[Task inputs — start]

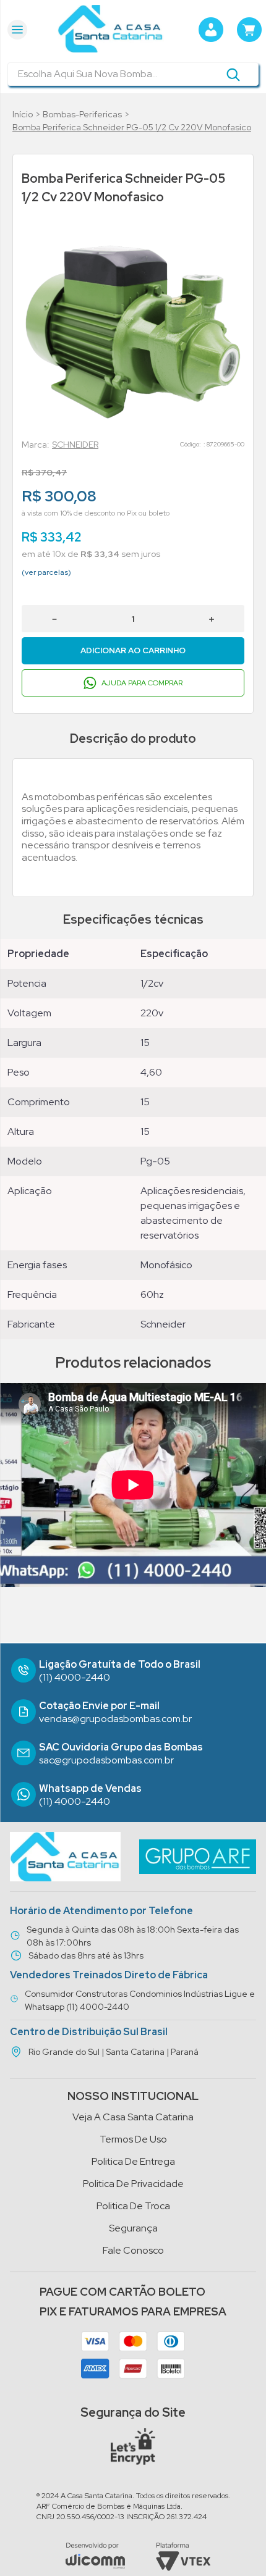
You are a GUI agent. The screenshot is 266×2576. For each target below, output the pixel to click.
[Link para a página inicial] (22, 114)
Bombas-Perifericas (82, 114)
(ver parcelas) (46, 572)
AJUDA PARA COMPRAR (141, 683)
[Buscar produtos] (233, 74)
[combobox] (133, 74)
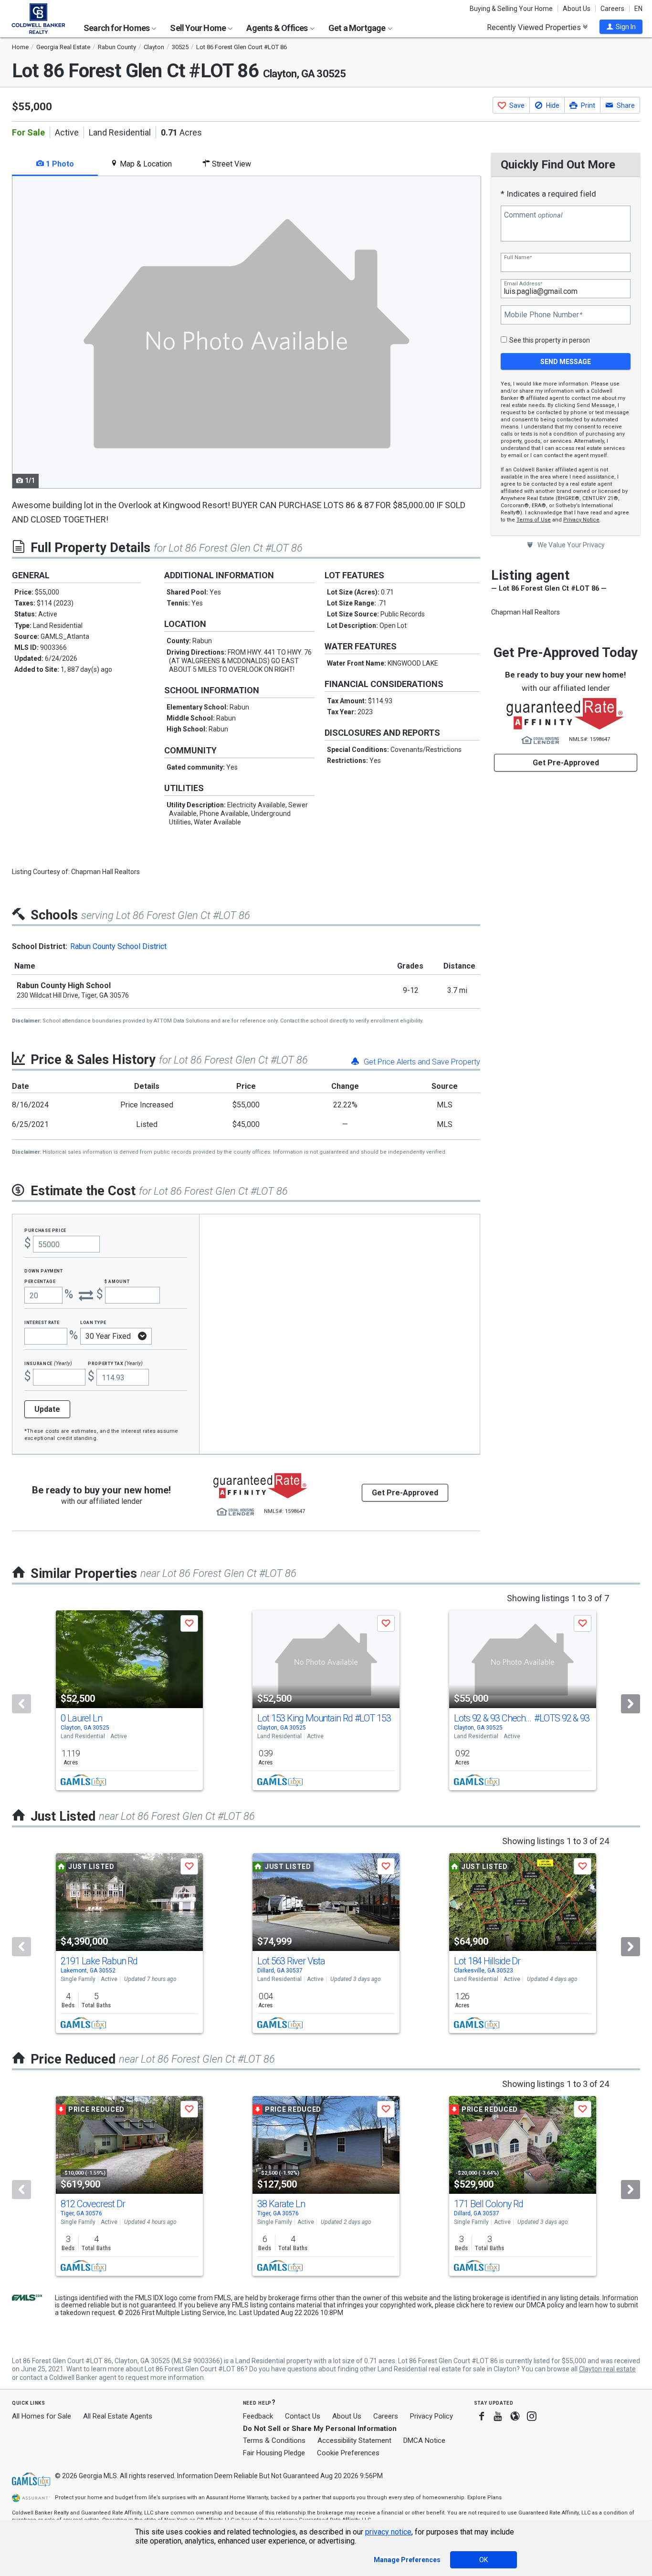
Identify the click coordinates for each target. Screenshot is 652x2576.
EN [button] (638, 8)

[Task inputs — finish]

Problem to solve:
Set down exactly and only the lines from the line that contains "[combobox] (133, 74)" through the last line of the entries above, with both of those lines included and the pictures left out.

Task output:
[combobox] (133, 74)
Identify the click coordinates for each target. Screenshot is 652x2576.
EN [button] (638, 8)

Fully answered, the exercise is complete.